The selection of the solstices and equinoxes of a specific year for the collection of her “data points” connects the cycles in a specific place and ecosystem with much larger and more powerful astronomical cycles. In comparing the barely perceptible, incremental chromatic changes that occur over the course of a day with the large seasonal changes that occur during the course of the earth’s orbit around the sun, Wilson’s work underlines the universality of the forces and phenomena that affect her specific, chosen site.
While the careful, and even clinical attention to methodology, process, and detail might lead us to think that Wilson’s work is purely scientific, there is much more at work here than only a concern with science. Her work is also a symbolic and meaningful examination of the philosophical idea that change is the only true constant. Wilson points out that the nature of our senses and perception influences and changes the thing we study. She also demonstrates that the very act of studying something changes it.

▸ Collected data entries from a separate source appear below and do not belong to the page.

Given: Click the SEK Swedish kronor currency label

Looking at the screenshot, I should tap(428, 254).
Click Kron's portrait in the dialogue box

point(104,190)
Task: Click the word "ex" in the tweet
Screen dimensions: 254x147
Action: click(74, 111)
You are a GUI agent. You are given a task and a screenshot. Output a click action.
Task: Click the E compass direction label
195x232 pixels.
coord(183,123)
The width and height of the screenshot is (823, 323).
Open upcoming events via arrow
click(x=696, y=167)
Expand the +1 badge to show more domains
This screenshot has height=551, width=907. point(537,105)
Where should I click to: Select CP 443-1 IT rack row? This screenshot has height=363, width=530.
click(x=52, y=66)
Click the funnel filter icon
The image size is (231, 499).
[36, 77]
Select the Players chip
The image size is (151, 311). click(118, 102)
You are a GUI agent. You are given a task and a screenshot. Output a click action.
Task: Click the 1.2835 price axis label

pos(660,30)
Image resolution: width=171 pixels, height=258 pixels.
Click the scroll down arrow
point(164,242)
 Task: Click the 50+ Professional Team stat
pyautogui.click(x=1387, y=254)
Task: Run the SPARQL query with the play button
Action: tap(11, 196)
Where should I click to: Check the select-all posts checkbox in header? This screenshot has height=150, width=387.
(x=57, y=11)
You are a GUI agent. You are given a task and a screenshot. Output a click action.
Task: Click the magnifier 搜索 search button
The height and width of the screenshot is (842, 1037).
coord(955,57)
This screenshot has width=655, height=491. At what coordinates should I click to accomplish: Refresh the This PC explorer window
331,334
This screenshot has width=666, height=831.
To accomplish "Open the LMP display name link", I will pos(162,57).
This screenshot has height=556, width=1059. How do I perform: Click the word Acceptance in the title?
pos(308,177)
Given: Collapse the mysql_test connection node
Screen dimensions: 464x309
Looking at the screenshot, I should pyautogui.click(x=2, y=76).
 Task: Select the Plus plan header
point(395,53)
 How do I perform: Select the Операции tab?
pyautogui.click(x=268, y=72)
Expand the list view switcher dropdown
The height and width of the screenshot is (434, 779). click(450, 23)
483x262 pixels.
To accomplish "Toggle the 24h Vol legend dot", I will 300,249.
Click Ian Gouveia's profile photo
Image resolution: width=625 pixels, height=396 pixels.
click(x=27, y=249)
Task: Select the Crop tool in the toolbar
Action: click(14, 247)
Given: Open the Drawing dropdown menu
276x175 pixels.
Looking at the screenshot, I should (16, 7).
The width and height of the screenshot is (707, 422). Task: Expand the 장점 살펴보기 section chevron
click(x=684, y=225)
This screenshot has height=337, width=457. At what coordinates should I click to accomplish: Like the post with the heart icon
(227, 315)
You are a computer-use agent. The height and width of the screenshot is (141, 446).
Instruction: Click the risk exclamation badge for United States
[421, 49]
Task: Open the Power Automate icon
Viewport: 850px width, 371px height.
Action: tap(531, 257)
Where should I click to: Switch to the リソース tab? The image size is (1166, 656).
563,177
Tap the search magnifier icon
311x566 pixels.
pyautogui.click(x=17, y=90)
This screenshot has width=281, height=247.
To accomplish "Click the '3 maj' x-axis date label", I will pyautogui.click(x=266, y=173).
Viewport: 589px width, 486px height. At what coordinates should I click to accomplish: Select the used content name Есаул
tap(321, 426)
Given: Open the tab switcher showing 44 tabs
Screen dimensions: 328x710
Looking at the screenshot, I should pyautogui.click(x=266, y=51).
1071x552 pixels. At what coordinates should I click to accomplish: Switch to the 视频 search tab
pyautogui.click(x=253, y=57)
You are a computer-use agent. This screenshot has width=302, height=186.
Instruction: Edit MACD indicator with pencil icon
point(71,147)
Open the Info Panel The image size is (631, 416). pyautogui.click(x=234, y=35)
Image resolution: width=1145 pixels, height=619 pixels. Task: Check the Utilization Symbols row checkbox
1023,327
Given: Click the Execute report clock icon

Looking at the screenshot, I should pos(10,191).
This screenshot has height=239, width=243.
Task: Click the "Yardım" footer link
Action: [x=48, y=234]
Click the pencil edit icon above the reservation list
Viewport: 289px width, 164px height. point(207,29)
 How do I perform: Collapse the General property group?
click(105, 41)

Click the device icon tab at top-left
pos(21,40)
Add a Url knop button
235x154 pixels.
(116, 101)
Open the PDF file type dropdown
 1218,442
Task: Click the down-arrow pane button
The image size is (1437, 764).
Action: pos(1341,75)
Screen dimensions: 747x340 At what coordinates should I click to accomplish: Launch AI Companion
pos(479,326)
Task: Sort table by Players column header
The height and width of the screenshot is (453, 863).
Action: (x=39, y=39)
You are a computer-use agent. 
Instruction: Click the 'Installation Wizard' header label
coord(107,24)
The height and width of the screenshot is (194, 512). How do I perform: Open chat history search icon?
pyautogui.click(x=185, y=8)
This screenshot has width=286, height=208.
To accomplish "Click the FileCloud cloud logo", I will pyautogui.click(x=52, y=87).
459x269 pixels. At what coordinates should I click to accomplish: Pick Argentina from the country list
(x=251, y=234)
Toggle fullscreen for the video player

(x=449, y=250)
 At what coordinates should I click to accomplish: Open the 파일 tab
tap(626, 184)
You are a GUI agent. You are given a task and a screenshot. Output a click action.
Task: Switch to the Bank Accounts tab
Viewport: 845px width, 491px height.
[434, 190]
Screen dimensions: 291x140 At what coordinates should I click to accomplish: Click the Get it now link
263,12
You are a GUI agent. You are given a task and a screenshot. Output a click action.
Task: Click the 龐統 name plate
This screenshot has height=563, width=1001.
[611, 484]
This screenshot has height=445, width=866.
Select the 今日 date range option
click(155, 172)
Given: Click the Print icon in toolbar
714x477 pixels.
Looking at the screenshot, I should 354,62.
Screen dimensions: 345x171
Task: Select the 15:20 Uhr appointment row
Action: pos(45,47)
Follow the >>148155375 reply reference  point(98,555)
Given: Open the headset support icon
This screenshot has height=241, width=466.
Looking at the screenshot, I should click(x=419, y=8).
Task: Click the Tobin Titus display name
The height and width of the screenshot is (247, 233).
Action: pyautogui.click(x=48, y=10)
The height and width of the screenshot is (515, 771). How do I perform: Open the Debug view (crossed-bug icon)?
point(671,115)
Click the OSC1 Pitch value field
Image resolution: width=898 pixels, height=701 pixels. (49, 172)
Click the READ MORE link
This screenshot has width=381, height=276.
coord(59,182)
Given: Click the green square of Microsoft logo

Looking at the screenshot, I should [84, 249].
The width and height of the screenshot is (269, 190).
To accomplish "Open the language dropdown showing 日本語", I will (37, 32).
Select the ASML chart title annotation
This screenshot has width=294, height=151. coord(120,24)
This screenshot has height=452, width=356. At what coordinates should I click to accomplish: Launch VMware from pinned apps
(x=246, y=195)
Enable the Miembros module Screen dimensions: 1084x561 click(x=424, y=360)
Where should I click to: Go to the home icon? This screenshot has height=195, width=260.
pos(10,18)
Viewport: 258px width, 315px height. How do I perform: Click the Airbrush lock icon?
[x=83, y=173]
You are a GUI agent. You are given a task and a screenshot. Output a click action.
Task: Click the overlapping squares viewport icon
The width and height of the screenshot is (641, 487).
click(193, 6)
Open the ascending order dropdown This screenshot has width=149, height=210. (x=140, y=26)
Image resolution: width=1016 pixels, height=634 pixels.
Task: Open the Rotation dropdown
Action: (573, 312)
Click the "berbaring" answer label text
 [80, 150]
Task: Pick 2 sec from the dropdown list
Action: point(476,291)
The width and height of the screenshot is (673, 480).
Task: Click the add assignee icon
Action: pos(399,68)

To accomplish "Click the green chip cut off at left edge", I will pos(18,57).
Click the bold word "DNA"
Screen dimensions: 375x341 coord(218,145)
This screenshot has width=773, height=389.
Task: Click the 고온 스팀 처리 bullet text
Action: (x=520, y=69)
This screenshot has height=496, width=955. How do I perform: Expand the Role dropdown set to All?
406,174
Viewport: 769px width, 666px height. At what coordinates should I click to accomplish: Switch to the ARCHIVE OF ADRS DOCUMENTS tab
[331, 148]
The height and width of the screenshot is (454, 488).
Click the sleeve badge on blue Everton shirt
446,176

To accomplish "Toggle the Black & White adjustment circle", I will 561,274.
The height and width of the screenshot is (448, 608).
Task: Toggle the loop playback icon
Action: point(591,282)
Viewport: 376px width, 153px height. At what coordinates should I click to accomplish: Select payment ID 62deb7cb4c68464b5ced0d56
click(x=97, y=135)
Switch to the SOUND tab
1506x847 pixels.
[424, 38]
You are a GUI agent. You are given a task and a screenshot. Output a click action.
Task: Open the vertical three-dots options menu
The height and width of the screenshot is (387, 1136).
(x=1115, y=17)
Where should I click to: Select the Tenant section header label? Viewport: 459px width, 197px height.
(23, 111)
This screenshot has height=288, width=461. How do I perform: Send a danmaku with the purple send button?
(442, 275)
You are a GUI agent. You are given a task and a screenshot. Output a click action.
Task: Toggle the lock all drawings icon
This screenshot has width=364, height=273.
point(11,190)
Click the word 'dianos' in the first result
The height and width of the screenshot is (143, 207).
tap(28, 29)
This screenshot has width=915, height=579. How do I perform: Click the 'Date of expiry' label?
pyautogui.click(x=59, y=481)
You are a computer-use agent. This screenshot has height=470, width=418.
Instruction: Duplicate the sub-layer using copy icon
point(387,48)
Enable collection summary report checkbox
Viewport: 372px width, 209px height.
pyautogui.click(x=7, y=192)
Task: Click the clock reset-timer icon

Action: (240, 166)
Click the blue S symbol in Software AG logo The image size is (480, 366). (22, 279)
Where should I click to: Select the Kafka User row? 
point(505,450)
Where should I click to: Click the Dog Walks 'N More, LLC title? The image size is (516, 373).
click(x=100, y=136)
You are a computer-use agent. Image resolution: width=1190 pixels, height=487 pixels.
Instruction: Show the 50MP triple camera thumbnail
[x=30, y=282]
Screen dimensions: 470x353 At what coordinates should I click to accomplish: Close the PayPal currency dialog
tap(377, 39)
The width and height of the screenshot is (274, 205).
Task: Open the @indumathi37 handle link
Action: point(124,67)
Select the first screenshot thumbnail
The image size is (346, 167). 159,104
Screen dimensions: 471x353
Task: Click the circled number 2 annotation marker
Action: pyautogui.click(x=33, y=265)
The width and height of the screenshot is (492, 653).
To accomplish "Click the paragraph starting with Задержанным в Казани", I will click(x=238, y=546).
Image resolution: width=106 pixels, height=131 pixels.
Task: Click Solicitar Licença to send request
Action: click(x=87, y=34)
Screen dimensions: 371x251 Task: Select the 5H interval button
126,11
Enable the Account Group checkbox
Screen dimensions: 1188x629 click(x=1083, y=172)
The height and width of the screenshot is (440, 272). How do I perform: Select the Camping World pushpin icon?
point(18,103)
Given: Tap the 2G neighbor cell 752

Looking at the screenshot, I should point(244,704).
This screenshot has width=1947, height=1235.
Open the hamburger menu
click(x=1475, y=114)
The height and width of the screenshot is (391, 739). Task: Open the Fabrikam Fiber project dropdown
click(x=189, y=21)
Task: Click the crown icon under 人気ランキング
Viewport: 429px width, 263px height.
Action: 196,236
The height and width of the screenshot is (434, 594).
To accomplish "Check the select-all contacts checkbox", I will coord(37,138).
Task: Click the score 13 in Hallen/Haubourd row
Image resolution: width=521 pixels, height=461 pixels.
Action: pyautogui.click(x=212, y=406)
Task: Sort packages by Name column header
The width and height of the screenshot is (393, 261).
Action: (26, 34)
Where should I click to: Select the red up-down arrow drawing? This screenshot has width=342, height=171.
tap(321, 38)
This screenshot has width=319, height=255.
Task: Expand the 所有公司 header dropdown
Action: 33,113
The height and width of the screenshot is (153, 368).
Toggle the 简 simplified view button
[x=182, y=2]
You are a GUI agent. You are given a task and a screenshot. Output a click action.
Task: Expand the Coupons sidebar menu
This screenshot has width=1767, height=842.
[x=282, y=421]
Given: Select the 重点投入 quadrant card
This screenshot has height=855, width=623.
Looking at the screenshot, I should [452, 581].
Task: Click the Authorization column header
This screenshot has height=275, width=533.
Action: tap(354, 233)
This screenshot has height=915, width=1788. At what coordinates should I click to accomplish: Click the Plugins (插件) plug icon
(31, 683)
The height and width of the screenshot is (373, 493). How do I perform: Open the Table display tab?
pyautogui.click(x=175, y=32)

She explains her realizations in this regard as follows,
“Not only do our senses and brains edit information, and therefore the patterns and rhythms we perceive, but we have affected every environment and ecosystem on the earth, directly or indirectly, which also affects the way that we experience the patterns of change in the environment. Looking upstream from my location on the creek, the wild ruggedness of the old growth forest is apparent. But looking downstream is an abrupt intersection of wildness and human construction, a reminder of the way we alter our environment to fit our specific needs of that place.”Wilson was able to observe human interventions occurring at her site during the course of her one-year process. She explains that these human interventions affected the patterns and rhythms of chromatic change in the creek, and subsequently in her paintings. She elaborates as follows:
“Even environments that appear wild and untouched are still affected by human intervention: a road can change the speed and redirect water during a storm; national parks are highly managed to control plant and animal populations; fires are suppressed or started to achieve a desired environmental effect; and climate change affects ecosystems across the globe. I chose to observe this location on the creek because of the juxtaposition of wildness and the constructed environment created to observe and understand it. The act of observation changes the patterns that we observe, whether it is though what we construct, the instruments we use to perceive, or our own physical perceptions. …..”Leah Wilson is a Eugene resident and practicing artist. She obtained her MFA from the San Francisco Art Institute.